Download Studying Native America Book in PDF, Epub and Kindle

"The White Man does not understand the Indian for the reason that he does not understand America. He is too far removed from its formative process. The roots of the tree of his life have not yet grasped rock and soil." The words of Lakota writer Luther Standing Bear foretold the current debate on the value of Native American studies in higher education. Studying Native America addresses for the first time in a comprehensive way the place of this critical discipline in the university curriculum. Leading scholars in anthropology, demography, English and literature, history, law, social work, linguistics, public health, psychology, and sociology have come together to explore what Native American studies has been, what it is, and what it may be in the future. The book's thirteen contributors and editor Russell Thornton, stress the frequent incompatibility of traditional academic teaching methods with the social and cultural concerns that gave rise to the field of Native American studies. Beginning with the intellectual and institutional history of Native American studies, the book examines its literature, language, historical narratives, and anthropology. The volume discusses the effects on Native American studies of law and constitutionalism; cosmology, epistemology, and religion; identity; demography; colonialism and post-colonialism; science and technology; and repatriation of human remains and cultural objects. Contributors to Studying Native America include Raymond J. DeMallie, Bonnie Duran, Eduardo Duran, Raymond D. Fogelson, Clara Sue Kidwell, Kerwin Lee Klein, Melissa L. Meyer, John H. Moore, Peter Nabokov, Katheryn Shanley, C. Matthew Snipp, Rennard Strickland, Russell Thornton, J. Randolph Valentine, Robert Allen Warrior, Richard White, and Maria Yellowhorse-Braveheart. The book is sponsored in part by the Social Science Research Council.

We Will Dance Our Truth

We Will Dance Our Truth
Author: David Delgado Shorter
Publisher: U of Nebraska Press
Total Pages: 390
Release: 2009
Genre: Foreign Language Study
ISBN: 0803226462


Download We Will Dance Our Truth Book in PDF, Epub and Kindle

In this innovative, performative approach to the expressive culture of the Yaqui (Yoeme) peoples of the Sonora and Arizona borderlands, David Delgado Shorter provides an altogether fresh understanding of Yoeme worldviews. Based on extensive field study, Shorter's interpretation of the community's ceremonies and oral traditions as forms of "historical inscription" reveals new meanings of their legends of the Talking Tree, their narrative of myth-and-history known as the Testamento, their fabled deer dances, funerary rites, and church processions.

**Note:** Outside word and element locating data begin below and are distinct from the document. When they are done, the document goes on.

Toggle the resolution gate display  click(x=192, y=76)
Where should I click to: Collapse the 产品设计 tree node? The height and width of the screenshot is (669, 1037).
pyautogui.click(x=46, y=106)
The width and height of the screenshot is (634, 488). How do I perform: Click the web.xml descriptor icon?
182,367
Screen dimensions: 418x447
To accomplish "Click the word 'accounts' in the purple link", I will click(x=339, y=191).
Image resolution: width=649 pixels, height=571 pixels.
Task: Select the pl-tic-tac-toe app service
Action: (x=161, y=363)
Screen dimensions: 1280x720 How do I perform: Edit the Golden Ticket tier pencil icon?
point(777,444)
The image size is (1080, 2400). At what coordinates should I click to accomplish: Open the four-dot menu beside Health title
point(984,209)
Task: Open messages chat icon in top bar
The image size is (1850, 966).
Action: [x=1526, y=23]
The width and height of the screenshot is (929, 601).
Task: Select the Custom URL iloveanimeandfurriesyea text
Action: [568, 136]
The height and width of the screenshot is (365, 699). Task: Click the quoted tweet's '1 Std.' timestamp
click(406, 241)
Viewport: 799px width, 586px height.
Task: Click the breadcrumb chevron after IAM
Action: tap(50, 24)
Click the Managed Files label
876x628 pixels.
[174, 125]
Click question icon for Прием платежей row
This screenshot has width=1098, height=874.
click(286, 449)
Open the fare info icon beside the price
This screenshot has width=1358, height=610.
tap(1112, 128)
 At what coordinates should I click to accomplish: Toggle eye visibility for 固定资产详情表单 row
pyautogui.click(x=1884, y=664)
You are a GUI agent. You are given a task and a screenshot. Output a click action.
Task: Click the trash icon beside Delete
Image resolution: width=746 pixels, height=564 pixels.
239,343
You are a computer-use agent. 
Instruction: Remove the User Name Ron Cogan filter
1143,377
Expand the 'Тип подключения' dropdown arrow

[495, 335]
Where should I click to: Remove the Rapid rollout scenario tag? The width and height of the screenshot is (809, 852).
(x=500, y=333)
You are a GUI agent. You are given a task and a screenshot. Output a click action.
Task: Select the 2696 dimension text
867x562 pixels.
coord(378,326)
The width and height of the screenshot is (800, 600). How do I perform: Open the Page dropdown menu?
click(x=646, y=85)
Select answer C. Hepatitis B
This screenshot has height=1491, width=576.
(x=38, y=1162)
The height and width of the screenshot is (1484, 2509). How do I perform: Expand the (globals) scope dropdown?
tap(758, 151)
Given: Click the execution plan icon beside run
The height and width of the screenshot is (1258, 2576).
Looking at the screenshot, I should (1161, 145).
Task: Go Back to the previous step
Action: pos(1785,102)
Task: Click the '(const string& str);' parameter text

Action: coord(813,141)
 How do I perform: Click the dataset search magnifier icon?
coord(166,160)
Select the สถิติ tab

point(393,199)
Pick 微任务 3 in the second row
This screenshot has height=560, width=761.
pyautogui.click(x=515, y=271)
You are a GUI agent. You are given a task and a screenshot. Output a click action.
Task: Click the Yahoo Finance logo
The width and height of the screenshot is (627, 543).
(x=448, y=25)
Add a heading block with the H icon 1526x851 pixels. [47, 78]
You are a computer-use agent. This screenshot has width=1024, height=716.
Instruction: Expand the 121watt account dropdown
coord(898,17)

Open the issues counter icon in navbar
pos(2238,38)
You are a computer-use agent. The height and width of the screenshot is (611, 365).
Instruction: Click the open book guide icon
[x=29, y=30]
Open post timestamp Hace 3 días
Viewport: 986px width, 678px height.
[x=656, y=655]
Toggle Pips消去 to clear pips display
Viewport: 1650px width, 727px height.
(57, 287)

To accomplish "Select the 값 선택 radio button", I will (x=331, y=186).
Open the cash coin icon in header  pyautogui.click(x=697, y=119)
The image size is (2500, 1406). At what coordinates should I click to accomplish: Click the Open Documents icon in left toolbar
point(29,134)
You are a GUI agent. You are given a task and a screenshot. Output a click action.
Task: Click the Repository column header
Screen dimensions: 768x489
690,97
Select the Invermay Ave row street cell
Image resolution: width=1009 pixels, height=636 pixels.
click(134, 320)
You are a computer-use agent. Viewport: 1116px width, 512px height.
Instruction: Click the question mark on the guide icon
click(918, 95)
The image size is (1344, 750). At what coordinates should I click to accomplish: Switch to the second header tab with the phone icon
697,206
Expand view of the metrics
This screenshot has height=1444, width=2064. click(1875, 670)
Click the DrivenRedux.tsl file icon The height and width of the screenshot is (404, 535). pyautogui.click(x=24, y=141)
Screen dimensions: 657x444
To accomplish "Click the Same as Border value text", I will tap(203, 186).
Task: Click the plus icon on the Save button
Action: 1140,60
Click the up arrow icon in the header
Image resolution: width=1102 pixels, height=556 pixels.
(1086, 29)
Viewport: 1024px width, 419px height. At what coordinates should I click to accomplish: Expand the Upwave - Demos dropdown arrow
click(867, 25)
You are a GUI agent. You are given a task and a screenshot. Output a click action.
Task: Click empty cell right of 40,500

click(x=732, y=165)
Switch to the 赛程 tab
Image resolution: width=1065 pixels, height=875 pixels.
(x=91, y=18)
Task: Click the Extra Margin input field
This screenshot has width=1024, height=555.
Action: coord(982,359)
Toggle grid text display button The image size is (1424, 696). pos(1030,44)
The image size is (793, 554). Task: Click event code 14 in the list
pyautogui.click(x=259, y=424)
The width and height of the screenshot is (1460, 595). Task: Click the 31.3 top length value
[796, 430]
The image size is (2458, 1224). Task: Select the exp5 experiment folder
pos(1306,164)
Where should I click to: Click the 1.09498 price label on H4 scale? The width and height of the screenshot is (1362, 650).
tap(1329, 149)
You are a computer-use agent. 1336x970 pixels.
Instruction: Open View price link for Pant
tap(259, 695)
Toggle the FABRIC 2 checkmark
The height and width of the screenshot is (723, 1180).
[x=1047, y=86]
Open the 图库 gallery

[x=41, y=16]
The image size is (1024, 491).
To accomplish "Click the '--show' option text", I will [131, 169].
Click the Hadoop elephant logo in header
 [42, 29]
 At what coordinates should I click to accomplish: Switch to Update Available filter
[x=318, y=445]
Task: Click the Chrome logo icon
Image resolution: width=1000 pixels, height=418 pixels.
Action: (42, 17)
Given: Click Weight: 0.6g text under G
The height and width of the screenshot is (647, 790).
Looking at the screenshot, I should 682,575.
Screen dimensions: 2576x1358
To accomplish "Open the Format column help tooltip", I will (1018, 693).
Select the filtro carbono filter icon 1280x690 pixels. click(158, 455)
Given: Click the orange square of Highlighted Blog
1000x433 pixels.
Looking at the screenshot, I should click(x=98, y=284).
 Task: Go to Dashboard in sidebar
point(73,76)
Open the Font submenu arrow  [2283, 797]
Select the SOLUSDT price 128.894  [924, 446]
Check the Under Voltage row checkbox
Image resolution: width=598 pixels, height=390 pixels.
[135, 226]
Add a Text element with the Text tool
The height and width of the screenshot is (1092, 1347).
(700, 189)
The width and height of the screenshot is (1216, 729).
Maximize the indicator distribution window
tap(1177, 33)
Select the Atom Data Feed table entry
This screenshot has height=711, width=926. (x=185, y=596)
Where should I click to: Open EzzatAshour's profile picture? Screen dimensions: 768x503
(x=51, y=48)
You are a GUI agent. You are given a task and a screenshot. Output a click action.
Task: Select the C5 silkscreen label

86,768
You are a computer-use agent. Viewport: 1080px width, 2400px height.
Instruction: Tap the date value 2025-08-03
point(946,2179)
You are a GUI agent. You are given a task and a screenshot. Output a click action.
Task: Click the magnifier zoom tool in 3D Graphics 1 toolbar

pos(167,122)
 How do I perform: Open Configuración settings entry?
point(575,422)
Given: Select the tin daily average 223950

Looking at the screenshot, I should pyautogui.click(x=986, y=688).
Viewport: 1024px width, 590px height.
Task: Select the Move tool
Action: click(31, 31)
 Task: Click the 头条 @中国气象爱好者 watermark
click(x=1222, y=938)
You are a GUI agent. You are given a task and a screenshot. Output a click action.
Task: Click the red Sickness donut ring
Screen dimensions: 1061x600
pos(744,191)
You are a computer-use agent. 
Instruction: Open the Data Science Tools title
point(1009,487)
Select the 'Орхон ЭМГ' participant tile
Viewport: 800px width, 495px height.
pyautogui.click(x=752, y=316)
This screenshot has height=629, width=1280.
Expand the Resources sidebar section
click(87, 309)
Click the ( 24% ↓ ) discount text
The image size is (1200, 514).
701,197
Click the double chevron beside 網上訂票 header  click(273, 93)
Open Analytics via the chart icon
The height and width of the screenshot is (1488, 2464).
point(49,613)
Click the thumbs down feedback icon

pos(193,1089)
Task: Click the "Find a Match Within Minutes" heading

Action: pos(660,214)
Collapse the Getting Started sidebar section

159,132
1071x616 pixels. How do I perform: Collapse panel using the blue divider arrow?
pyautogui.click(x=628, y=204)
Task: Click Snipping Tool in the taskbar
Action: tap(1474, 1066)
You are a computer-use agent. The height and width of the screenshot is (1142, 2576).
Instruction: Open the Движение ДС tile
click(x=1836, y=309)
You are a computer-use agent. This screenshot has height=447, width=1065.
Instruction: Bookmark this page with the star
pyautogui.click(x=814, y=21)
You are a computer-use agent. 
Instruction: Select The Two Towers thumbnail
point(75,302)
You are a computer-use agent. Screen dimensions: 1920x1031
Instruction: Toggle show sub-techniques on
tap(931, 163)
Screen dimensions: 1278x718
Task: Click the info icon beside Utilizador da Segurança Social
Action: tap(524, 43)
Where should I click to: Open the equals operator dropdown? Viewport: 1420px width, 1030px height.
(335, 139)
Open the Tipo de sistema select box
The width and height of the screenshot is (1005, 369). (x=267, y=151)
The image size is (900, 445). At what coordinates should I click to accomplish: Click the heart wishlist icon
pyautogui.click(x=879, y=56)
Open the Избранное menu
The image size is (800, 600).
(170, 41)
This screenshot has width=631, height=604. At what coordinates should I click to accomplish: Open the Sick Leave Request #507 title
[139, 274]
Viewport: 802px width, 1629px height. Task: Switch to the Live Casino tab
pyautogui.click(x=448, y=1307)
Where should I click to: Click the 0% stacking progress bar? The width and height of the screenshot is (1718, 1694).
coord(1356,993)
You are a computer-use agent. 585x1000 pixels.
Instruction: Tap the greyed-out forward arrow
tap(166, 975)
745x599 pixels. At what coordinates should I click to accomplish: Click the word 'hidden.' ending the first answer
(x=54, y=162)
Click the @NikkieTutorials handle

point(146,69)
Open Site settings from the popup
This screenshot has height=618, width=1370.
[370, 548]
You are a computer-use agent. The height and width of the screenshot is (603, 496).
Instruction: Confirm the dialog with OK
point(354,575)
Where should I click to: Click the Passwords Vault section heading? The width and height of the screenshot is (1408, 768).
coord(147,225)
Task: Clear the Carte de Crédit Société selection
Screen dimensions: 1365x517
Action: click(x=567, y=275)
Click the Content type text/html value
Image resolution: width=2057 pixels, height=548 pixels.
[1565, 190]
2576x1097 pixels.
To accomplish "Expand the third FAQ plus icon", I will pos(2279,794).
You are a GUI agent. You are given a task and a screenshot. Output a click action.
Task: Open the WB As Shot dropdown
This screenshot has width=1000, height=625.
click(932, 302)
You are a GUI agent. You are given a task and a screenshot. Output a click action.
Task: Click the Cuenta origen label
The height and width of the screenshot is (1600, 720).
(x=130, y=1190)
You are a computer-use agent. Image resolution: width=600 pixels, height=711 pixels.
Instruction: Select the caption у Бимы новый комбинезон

The Cambridge Companion to Rhythm

The Cambridge Companion to Rhythm
Author: Russell Hartenberger
Publisher: Cambridge University Press
Total Pages: 371
Release: 2020-09-24
Genre: Music
ISBN: 1108492924


Download The Cambridge Companion to Rhythm Book in PDF, Epub and Kindle

An exploration of rhythm and the richness of musical time from the perspective of performers, composers, analysts, and listeners.